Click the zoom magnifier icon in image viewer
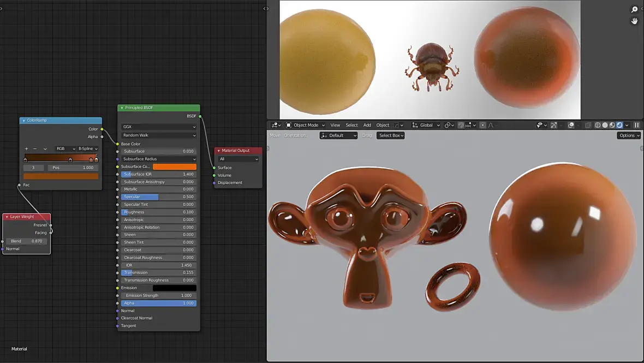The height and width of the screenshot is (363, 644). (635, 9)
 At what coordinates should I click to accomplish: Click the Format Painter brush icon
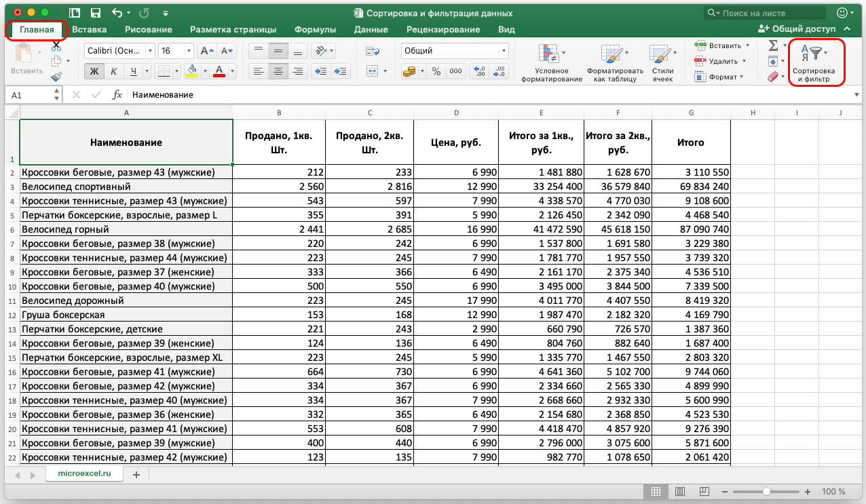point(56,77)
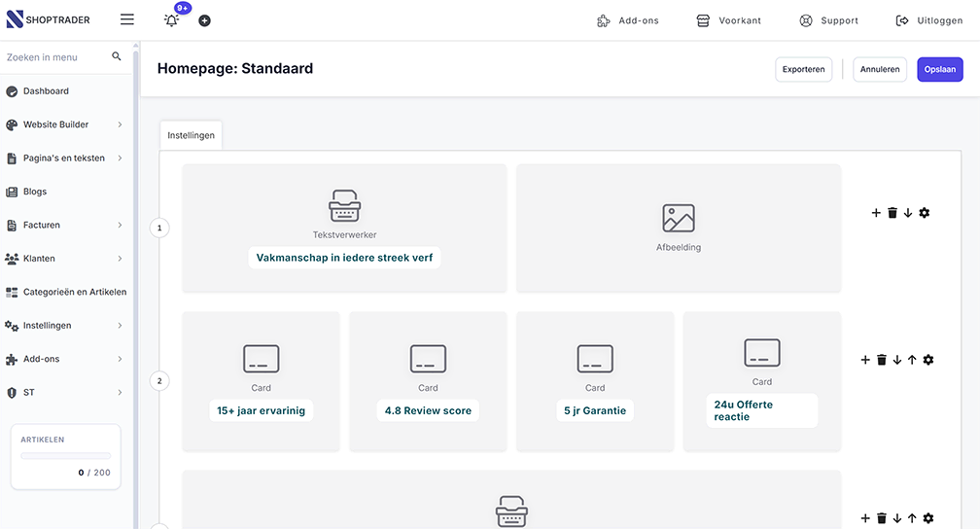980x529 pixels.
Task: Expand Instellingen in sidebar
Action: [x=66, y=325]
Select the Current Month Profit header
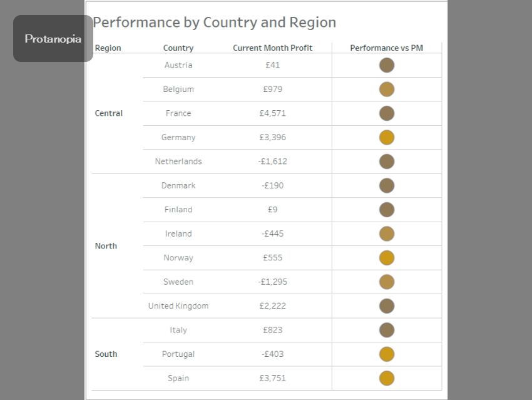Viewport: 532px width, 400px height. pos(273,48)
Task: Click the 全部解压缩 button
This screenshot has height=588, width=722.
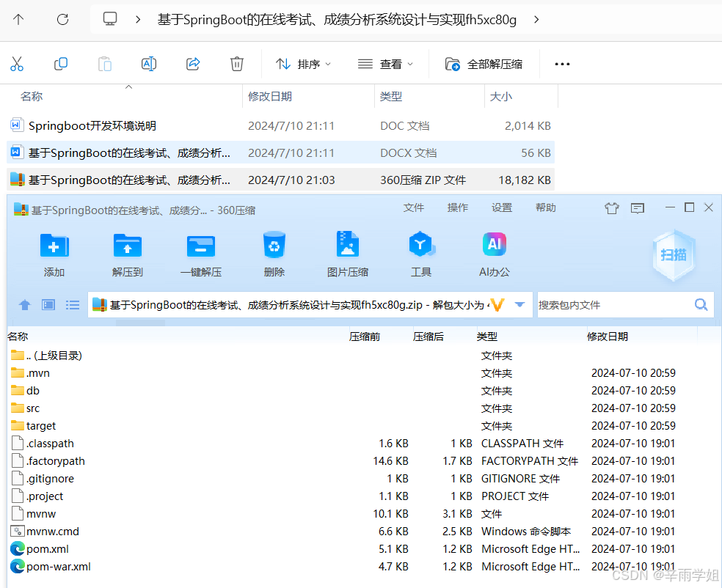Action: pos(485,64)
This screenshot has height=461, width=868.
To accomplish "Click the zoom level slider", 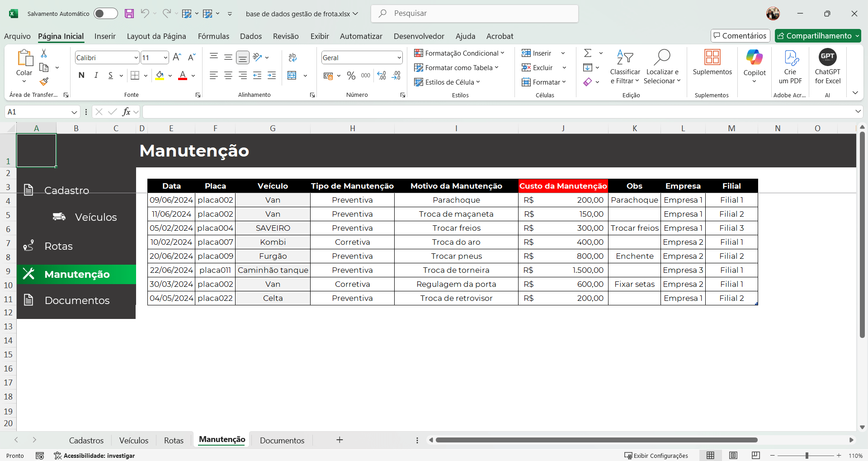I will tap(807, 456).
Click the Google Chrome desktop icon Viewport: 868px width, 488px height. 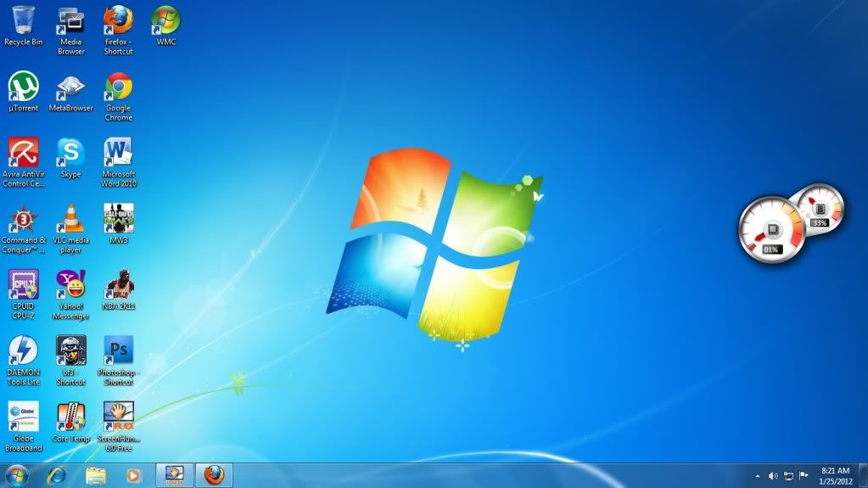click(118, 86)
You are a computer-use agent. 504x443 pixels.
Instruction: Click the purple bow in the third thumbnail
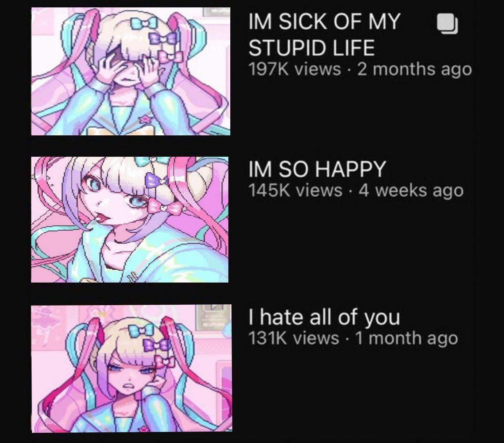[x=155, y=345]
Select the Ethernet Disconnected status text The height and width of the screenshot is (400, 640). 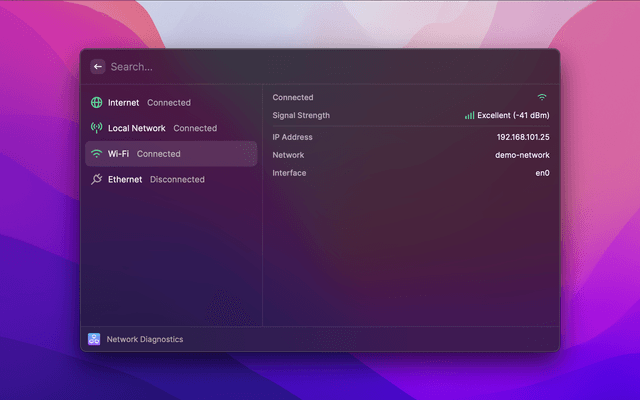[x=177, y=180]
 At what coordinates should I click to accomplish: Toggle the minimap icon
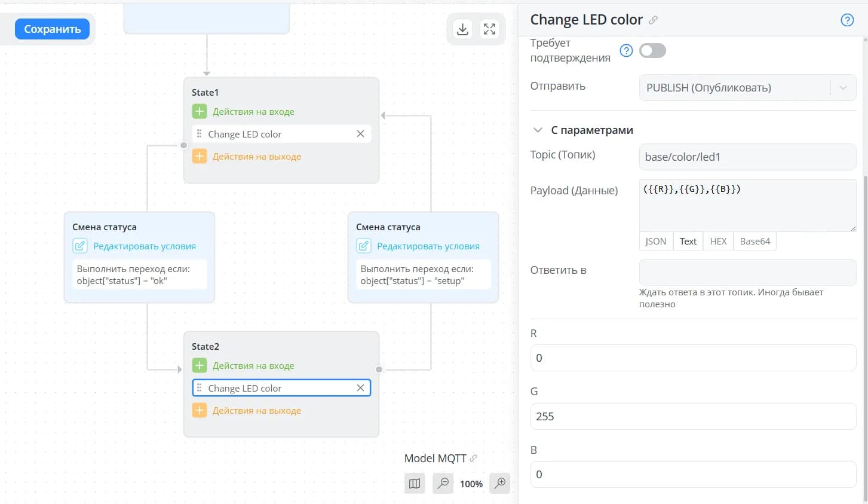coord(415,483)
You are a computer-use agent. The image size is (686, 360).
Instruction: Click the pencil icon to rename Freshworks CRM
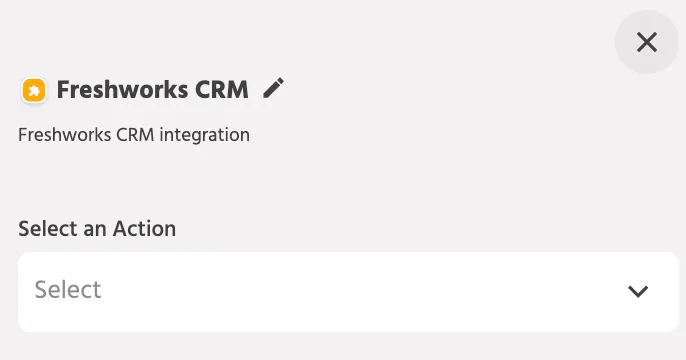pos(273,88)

===

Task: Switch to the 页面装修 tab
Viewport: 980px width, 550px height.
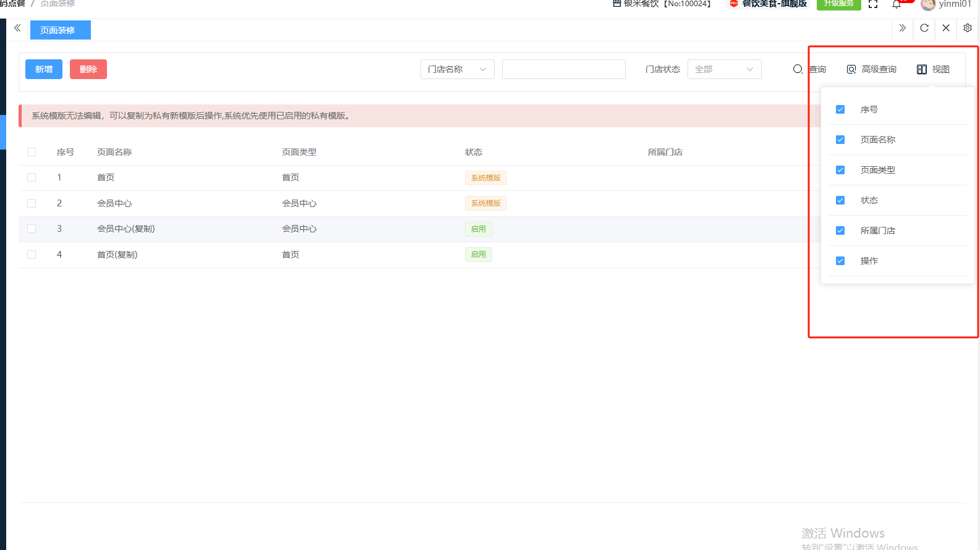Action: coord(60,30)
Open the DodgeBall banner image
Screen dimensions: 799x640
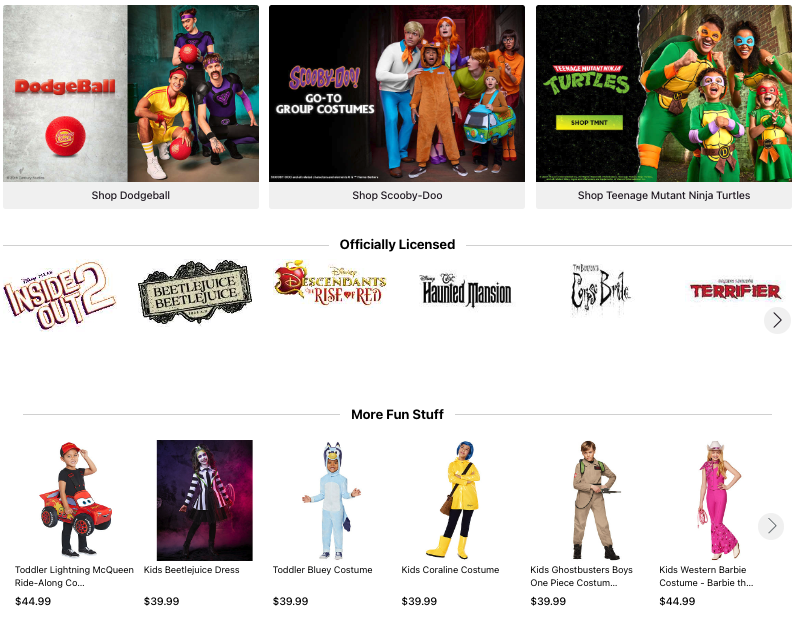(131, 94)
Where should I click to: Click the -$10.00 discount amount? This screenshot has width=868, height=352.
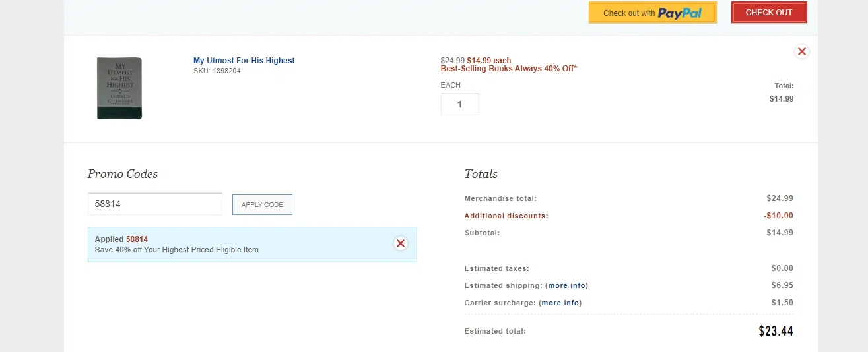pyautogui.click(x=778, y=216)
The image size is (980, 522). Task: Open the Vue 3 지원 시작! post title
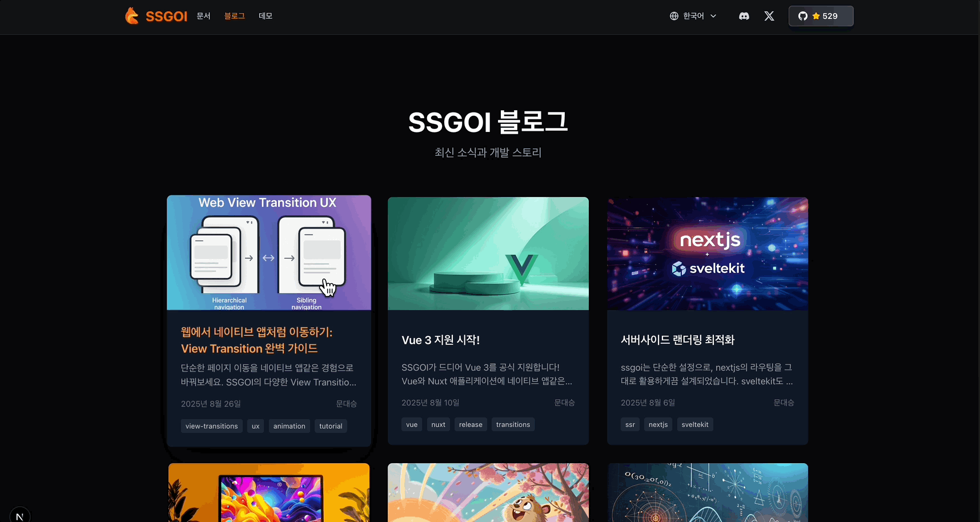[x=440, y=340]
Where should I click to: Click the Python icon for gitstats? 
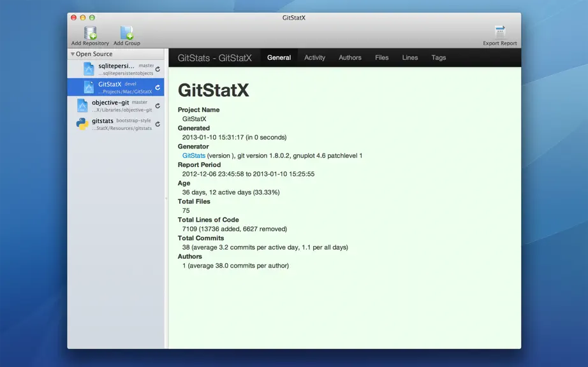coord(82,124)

===

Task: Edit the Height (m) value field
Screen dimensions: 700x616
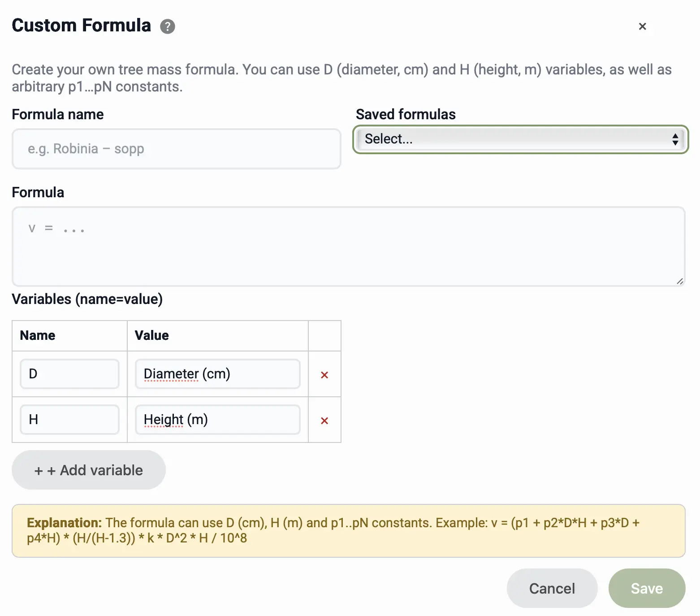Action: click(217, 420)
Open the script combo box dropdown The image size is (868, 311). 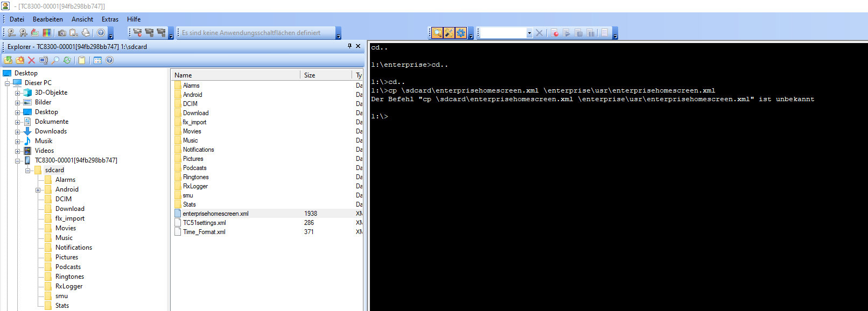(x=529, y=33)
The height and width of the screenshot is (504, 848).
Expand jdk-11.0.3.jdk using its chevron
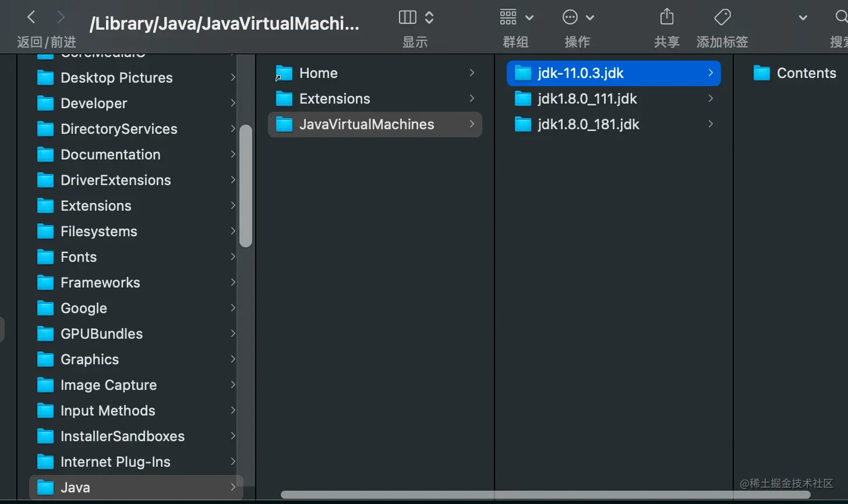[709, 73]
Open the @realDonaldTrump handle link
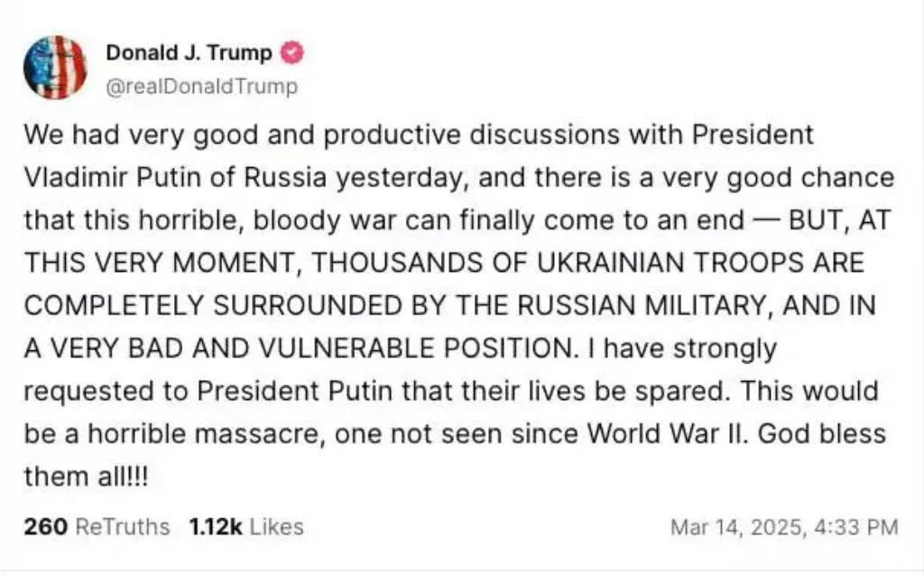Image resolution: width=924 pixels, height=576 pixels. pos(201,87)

===

* [WORK INSTRUCTION]: The lines sought are those in the data above that include the string "agent"; copy each one.

* [REPLY]:
You are a computer-use agent. 504x443 pixels.
You are a computer-use agent. The image size is (686, 360).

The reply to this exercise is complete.